| TASK INPUTS |
= = = =
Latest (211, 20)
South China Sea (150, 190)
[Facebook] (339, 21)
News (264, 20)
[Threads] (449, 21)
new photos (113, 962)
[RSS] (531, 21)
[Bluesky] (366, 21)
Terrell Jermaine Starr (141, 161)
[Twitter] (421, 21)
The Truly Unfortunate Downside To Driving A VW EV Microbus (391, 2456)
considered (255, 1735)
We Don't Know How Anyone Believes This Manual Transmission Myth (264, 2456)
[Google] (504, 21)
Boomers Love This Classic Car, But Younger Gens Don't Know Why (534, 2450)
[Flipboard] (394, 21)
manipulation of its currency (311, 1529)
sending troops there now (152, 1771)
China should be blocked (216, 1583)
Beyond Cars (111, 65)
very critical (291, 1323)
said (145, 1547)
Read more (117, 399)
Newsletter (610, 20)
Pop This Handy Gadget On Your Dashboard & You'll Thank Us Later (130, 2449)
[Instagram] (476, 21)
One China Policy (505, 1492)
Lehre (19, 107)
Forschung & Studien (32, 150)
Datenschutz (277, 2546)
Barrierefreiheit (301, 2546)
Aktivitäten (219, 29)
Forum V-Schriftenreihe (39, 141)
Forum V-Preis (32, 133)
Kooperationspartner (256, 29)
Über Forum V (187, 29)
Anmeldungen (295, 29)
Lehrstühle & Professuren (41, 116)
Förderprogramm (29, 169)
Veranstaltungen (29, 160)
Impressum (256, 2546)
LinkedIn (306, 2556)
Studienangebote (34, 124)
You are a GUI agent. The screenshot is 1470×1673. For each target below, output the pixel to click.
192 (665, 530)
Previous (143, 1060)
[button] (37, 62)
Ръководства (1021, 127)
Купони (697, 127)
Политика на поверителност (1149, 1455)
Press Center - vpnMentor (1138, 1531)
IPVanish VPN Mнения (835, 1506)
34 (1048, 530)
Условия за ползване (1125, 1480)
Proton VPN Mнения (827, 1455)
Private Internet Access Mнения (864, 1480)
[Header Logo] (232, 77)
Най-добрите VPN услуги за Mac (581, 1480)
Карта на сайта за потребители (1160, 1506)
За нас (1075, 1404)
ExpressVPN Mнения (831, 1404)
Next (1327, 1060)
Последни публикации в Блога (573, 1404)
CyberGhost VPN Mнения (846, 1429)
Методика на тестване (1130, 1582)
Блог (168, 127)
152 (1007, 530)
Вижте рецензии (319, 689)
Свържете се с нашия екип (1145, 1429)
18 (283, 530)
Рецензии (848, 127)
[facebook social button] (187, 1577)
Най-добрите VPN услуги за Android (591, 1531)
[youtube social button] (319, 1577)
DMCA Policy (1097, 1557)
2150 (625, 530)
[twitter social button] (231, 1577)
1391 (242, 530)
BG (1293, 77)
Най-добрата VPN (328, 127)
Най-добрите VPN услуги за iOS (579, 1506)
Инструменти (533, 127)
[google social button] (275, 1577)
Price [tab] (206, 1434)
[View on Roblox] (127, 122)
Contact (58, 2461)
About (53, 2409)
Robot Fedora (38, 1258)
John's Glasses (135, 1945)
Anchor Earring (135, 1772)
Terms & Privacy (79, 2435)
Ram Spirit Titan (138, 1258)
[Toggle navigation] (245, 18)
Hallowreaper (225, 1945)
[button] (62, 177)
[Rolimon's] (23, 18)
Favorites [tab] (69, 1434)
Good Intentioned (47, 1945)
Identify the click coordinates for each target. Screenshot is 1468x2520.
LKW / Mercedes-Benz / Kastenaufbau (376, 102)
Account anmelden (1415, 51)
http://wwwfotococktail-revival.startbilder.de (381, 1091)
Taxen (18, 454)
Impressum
= = = =
| WHAT IS EXPECTED |
Using the material above, report each line where "This" occurs.

| TASK RESPONSE |
We Don't Know How Anyone Believes This Manual Transmission Myth (264, 2456)
Boomers Love This Classic Car, But Younger Gens Don't Know Why (534, 2450)
Pop This Handy Gadget On Your Dashboard & You'll Thank Us Later (130, 2449)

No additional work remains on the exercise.